598474ea   

Достоевский Федор Михайлович - Братья Карамазовы



Достоевский Федор Михайлович
Братья Карамазовы
Посвящается Анне Григорьевне Достоевской
Истинно, истинно говорю вам: если пшеничное зерно, падши в землю, не
умрет, то останется одно; а если умрет, то принесет много плода.
(Евангелие от Иоанна, Глава XII, 24.)
ОТ АВТОРА.
Начиная жизнеописание героя моего, Алексея Федоровича Карамазова, нахожусь
в некотором недоумении. А именно: хотя я и называю Алексея Федоровича моим
героем, но однако сам знаю, что человек он отнюдь не великий, а посему и
предвижу неизбежные вопросы в роде таковых: чем же замечателен ваш Алексей
Федорович, что вы выбрали его своим героем? Что сделал он такого? Кому и чем
известен? Почему я, читатель, должен тратить время на изучение фактов его
жизни?
Последний вопрос самый роковой, ибо на него могу лишь ответить: "Может
быть увидите сами из романа". Ну а коль прочтут роман и не увидят, не
согласятся с примечательностью моего Алексея Федоровича? Говорю так, потому
что с прискорбием это предвижу. Для меня он примечателен, но решительно
сомневаюсь, успею ли это доказать читателю. Дело в том, что это пожалуй и
деятель, но деятель неопределенный, не выяснившийся. Впрочем странно бы
требовать в такое время как наше от людей ясности. Одно, пожалуй, довольно
несомненно: это человек странный, даже чудак. Но странность и чудачество
скорее вредят, чем дают право на внимание, особенно когда все стремятся к
тому, чтоб объединить частности и найти хоть какой-нибудь общий толк во
всеобщей бестолочи. Чудак же в большинстве случаев частность и обособление. Не
так ли?
Вот если вы не согласитесь с этим последним тезисом, и ответите: "Не так"
или "не всегда так", то я пожалуй и ободрюсь духом на счет значения героя
моего Алексея Федоровича. Ибо не только чудак "не всегда" частность и
обособление, а напротив бывает так, что он-то пожалуй и носит в себе иной раз
сердцевину целого, а остальные люди его эпохи -- все, каким-нибудь наплывным
ветром, на время почему-то от него оторвались...
Я бы впрочем не пускался в эти весьма нелюбопытные и смутные объяснения и
начал бы просто-за-просто без предисловия: понравится, так и так прочтут; но
беда в том, что жизнеописание-то у меня одно, а романов два. Главный роман
второй, -- это деятельность моего героя уже в наше время, именно в наш
теперешний текущий момент. Первый же роман произошел еще тринадцать лет назад,
и есть почти даже и не роман, а лишь один момент из первой юности моего героя.

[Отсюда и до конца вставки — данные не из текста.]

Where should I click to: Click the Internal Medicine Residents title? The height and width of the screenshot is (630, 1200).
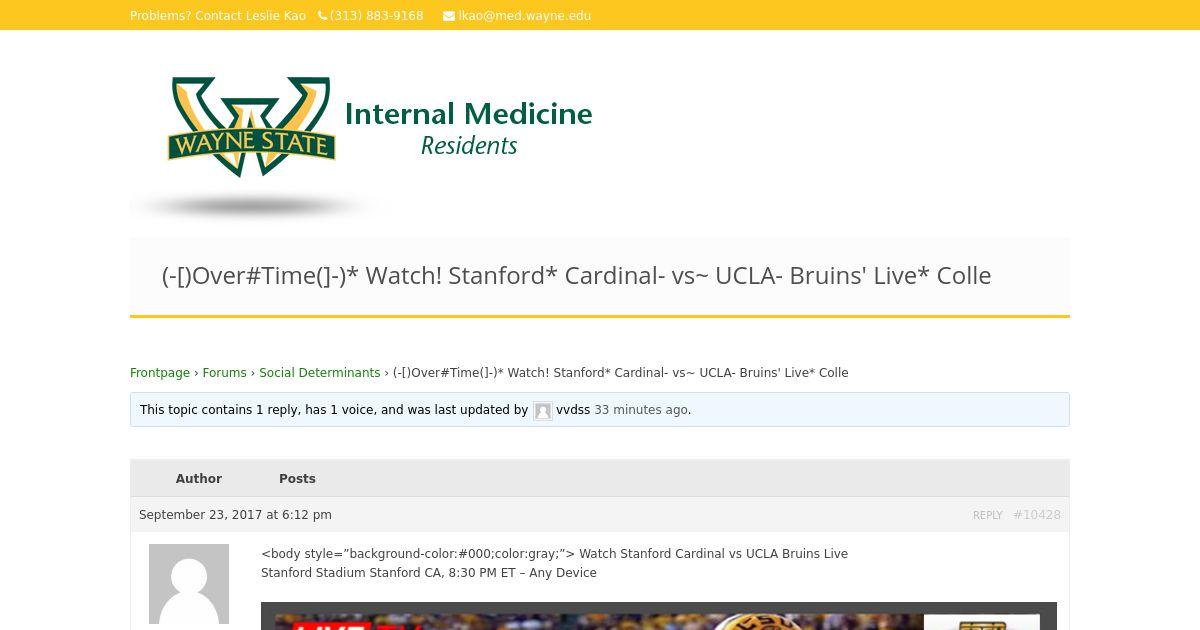[x=468, y=128]
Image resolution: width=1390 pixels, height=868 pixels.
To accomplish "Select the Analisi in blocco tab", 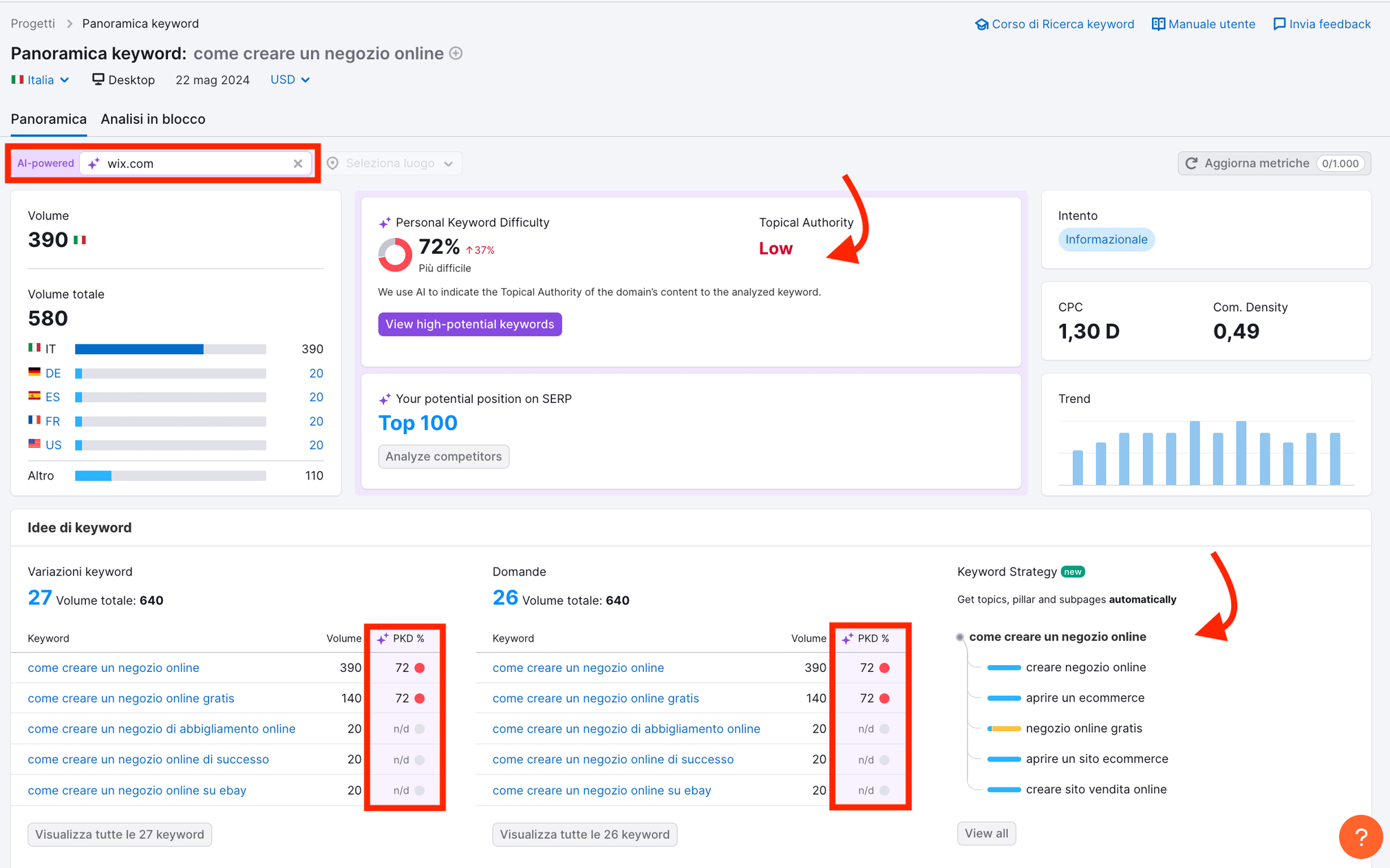I will (153, 117).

Обойтись мне без этого первого романа невозможно, потому что многое во втором
романе стало бы непонятным. Но таким образом еще усложняется первоначальное
мое затруднение: если уж я, то-есть сам биограф, нахожу, что и одного-то
романа может быть было бы для такого скромного и неопределенного героя
излишне, то каково же являться с двумя и чем объяснить такую с моей стороны
заносчивость?
Теряясь в разрешении сих вопросов, решаюсь их обойти безо всякого
разрешения. Разумеется, прозорливый читатель уже давно угадал, что я с самого
начала к тому клонил, и только досадовал на меня, зачем я даром трачу
бесплодные слова и драгоценное время. На это отвечу уже в точности: тратил я
бесплодные слова и драгоценное время, во-первых, из вежливости, а во-вторых,
из хитрости: "всё-таки, дескать, заране в чем-то предупредил". Впрочем я даже
рад тому, что роман мой разбился сам собою на два рассказа "при существенном
единстве целого": познакомившись с первым рассказом, читатель уже сам
определит: стoит ли ему приниматься за второй?